Instruction - Reproduce the listing below with each instance of "Image resolution" swapped for "Screen dimensions". Leave every other character as it is.

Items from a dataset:

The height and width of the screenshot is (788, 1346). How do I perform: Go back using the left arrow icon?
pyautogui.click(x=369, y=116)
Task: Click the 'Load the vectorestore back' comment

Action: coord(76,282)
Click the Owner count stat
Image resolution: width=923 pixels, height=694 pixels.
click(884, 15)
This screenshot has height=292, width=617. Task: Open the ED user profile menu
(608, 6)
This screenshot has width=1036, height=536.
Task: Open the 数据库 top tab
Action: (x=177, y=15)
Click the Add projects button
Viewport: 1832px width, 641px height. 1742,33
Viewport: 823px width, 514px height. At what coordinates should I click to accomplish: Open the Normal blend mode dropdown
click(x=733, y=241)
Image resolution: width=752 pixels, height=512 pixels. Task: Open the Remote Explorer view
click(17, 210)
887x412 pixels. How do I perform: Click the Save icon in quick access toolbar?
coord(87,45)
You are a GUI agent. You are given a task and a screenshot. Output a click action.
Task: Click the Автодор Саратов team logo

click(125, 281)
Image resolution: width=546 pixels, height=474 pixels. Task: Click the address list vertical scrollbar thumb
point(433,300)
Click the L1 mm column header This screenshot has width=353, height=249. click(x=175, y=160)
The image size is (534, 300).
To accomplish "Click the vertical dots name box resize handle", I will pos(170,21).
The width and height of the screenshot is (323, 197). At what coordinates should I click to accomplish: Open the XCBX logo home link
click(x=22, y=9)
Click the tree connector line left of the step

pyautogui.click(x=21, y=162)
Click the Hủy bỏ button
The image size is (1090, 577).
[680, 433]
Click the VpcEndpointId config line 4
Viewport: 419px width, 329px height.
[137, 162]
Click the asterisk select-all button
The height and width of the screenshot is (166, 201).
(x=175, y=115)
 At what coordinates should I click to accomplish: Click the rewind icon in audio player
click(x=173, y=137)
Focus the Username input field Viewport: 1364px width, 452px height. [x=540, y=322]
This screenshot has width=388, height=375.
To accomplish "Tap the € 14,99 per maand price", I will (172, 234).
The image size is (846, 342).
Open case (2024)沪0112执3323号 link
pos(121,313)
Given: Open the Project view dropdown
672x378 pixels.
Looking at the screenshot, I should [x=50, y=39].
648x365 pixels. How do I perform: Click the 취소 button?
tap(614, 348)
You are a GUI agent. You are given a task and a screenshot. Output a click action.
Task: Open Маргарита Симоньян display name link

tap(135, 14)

Task output -
The height and width of the screenshot is (788, 1346). How do I perform: Go back using the left arrow icon?
pyautogui.click(x=369, y=116)
Task: Click the 'Load the vectorestore back' comment

Action: coord(76,282)
Click the Owner count stat
Screen dimensions: width=923 pixels, height=694 pixels.
click(884, 15)
This screenshot has height=292, width=617. Task: Open the ED user profile menu
(608, 6)
This screenshot has width=1036, height=536.
Task: Open the 数据库 top tab
Action: (x=177, y=15)
Click the Add projects button
Viewport: 1832px width, 641px height. 1742,33
Viewport: 823px width, 514px height. At what coordinates should I click to accomplish: Open the Normal blend mode dropdown
click(x=733, y=241)
Screen dimensions: width=752 pixels, height=512 pixels. Task: Open the Remote Explorer view
click(17, 210)
887x412 pixels. How do I perform: Click the Save icon in quick access toolbar?
coord(87,45)
You are a GUI agent. You are given a task and a screenshot. Output a click action.
Task: Click the Автодор Саратов team logo

click(125, 281)
Screen dimensions: width=546 pixels, height=474 pixels. Task: Click the address list vertical scrollbar thumb
point(433,300)
Click the L1 mm column header This screenshot has width=353, height=249. click(x=175, y=160)
The image size is (534, 300).
To accomplish "Click the vertical dots name box resize handle", I will pos(170,21).
The width and height of the screenshot is (323, 197). At what coordinates should I click to accomplish: Open the XCBX logo home link
click(x=22, y=9)
Click the tree connector line left of the step

pyautogui.click(x=21, y=162)
Click the Hủy bỏ button
The image size is (1090, 577).
[680, 433]
Click the VpcEndpointId config line 4
Viewport: 419px width, 329px height.
[137, 162]
Click the asterisk select-all button
The height and width of the screenshot is (166, 201).
(x=175, y=115)
 At what coordinates should I click to accomplish: Click the rewind icon in audio player
click(x=173, y=137)
Focus the Username input field Viewport: 1364px width, 452px height. [x=540, y=322]
This screenshot has width=388, height=375.
To accomplish "Tap the € 14,99 per maand price", I will (172, 234).
The image size is (846, 342).
Open case (2024)沪0112执3323号 link
pos(121,313)
Given: Open the Project view dropdown
672x378 pixels.
Looking at the screenshot, I should [x=50, y=39].
648x365 pixels. How do I perform: Click the 취소 button?
tap(614, 348)
You are a GUI agent. You are given a task and a screenshot. Output a click action.
Task: Open Маргарита Симоньян display name link

tap(135, 14)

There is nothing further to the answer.